▼

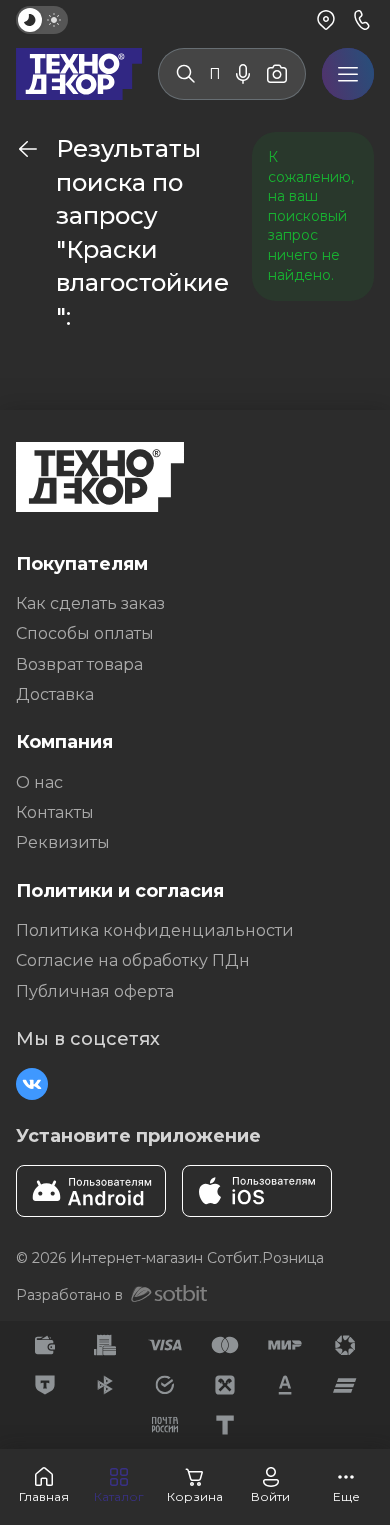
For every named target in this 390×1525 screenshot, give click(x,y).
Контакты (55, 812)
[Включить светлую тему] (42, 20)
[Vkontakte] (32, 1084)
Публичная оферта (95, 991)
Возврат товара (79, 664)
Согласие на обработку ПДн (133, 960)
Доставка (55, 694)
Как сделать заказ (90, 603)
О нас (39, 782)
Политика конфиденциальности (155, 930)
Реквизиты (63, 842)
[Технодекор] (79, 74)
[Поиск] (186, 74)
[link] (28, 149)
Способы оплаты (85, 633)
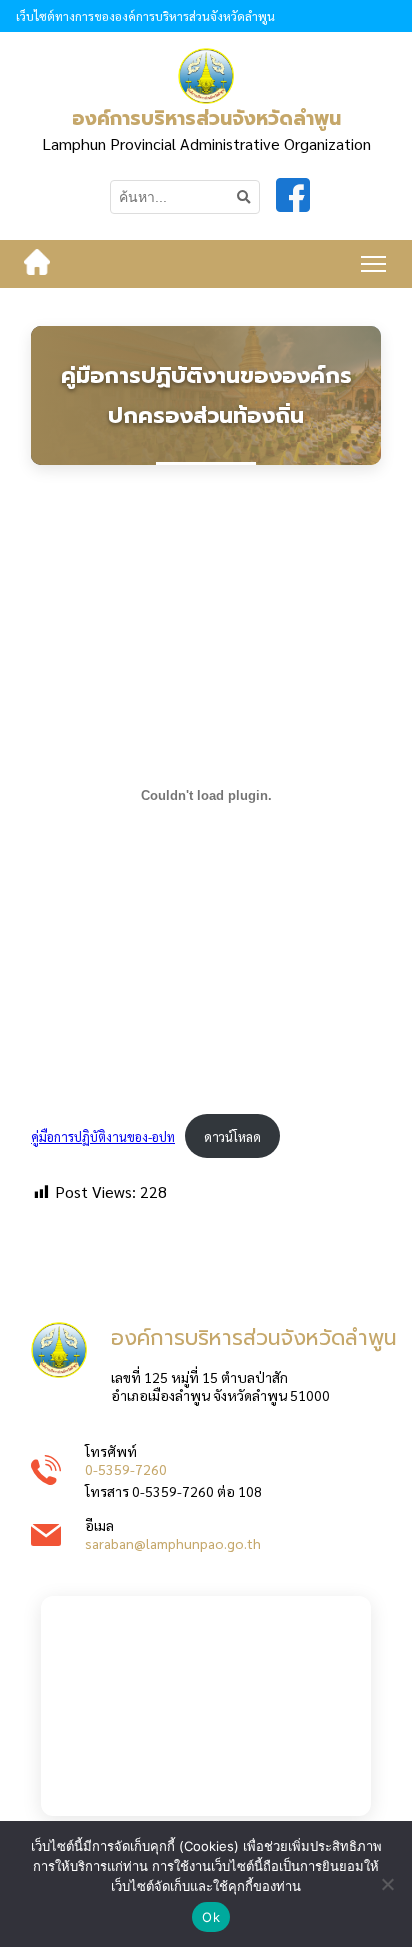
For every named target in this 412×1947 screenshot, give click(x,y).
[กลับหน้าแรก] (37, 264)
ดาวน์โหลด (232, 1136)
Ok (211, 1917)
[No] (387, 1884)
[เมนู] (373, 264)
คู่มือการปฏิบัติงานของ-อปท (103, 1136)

▲

Exercise instructions: For every line above, produce an exact transcription that omits the images.

Response area:
For every named target in this 390×1525 screenshot, give click(x,y).
Контакты (55, 812)
[Включить светлую тему] (42, 20)
[Vkontakte] (32, 1084)
Публичная оферта (95, 991)
Возврат товара (79, 664)
Согласие на обработку ПДн (133, 960)
Доставка (55, 694)
Как сделать заказ (90, 603)
О нас (39, 782)
Политика конфиденциальности (155, 930)
Реквизиты (63, 842)
[Технодекор] (79, 74)
[Поиск] (186, 74)
[link] (28, 149)
Способы оплаты (85, 633)
For every named target in this 412×1947 screenshot, give click(x,y).
[กลับหน้าแรก] (37, 264)
ดาวน์โหลด (232, 1136)
Ok (211, 1917)
[No] (387, 1884)
[เมนู] (373, 264)
คู่มือการปฏิบัติงานของ-อปท (103, 1136)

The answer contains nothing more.